Diese Fragen sind nicht immer leicht. Aber sie können helfen, das eigene Leben bewusster zu gestalten. Denn Beziehungen entstehen nicht nur dadurch, dass Menschen zufällig da sind. Sie werden auch dadurch geprägt, wie wir einladen, wie wir Grenzen setzen und wie wir füreinander da sind.


Eine Übung für die kommende Woche

Versuche für eine Woche, dich als Gastgeber oder Gastgeberin deines Lebens zu verstehen.

Achte darauf, welche inneren Gäste auftauchen. Vielleicht ist da Freude. Vielleicht Unruhe. Vielleicht ein Gedanke, der sich unangenehm anfühlt. Nimm ihn wahr, ohne ihn sofort wegzudrängen.
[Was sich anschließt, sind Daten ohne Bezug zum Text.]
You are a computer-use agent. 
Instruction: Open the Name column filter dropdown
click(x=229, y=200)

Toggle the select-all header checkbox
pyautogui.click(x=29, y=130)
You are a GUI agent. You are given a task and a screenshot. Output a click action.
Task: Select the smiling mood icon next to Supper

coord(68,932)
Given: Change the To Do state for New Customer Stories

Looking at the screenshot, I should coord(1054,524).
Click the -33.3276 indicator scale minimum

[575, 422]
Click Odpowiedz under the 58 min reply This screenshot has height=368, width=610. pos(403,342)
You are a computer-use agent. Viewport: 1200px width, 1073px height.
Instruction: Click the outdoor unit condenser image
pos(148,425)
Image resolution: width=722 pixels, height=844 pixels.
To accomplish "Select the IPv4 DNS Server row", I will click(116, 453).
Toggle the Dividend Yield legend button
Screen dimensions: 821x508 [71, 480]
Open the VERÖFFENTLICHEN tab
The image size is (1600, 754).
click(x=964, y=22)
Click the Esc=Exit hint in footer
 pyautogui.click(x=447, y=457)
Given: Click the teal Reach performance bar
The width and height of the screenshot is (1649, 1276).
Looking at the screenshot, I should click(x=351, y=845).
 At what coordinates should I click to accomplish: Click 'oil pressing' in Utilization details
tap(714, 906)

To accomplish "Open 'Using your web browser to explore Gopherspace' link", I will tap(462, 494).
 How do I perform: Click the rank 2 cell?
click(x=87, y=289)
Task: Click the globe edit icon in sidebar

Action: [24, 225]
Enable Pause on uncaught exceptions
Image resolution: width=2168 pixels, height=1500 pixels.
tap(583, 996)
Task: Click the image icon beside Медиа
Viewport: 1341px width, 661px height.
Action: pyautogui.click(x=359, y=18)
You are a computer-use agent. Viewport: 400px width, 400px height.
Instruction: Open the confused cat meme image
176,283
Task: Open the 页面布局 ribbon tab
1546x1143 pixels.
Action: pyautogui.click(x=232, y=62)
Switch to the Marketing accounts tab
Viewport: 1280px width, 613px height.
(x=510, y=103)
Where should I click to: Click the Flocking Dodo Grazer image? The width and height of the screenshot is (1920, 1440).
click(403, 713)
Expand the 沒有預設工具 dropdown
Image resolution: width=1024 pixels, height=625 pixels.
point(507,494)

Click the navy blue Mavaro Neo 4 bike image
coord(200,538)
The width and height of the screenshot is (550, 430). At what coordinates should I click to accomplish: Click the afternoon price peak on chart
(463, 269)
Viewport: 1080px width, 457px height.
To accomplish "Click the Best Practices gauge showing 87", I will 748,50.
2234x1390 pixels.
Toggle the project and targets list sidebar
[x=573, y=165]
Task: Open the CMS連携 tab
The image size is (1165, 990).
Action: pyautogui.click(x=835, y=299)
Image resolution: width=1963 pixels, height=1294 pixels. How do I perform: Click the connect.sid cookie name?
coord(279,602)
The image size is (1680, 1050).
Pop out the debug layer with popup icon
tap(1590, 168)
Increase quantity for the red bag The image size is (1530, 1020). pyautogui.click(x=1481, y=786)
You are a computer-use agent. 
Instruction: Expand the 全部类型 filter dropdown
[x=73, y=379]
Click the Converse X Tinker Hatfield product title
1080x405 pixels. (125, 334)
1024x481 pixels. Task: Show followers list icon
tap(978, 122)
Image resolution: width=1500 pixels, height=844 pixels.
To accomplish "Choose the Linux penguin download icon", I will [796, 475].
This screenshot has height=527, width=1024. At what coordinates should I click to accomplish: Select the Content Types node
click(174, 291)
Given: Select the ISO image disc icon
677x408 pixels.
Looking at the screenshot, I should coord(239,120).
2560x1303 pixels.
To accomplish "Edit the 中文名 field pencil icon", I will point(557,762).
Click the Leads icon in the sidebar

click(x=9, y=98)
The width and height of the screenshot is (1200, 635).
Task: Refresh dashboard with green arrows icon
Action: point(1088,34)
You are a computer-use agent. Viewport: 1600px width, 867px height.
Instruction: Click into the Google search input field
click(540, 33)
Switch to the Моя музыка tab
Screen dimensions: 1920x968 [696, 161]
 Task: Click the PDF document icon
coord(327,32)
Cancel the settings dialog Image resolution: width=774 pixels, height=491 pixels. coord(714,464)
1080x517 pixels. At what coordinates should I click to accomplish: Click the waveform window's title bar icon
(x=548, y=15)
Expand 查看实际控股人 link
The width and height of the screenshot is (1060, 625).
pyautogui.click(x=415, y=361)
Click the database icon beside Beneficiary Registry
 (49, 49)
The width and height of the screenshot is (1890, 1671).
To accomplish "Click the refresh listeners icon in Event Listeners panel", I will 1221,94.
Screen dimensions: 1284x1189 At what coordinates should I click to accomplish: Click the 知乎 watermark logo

Und schau auf die Menschen um dich herum. Wen möchtest du bewusst willkommen heißen? Wen möchtest du besser wahrnehmen? Wo wäre ein freundliches Gespräch, eine kleine Geste oder eine klare Grenze angebracht?

Sei Gastgeber in deinem eigenen Leben. Und sei zugleich ein guter Gast im Leben anderer Menschen. Beides braucht Aufmerksamkeit, Freundlichkeit, Klarheit und Respekt.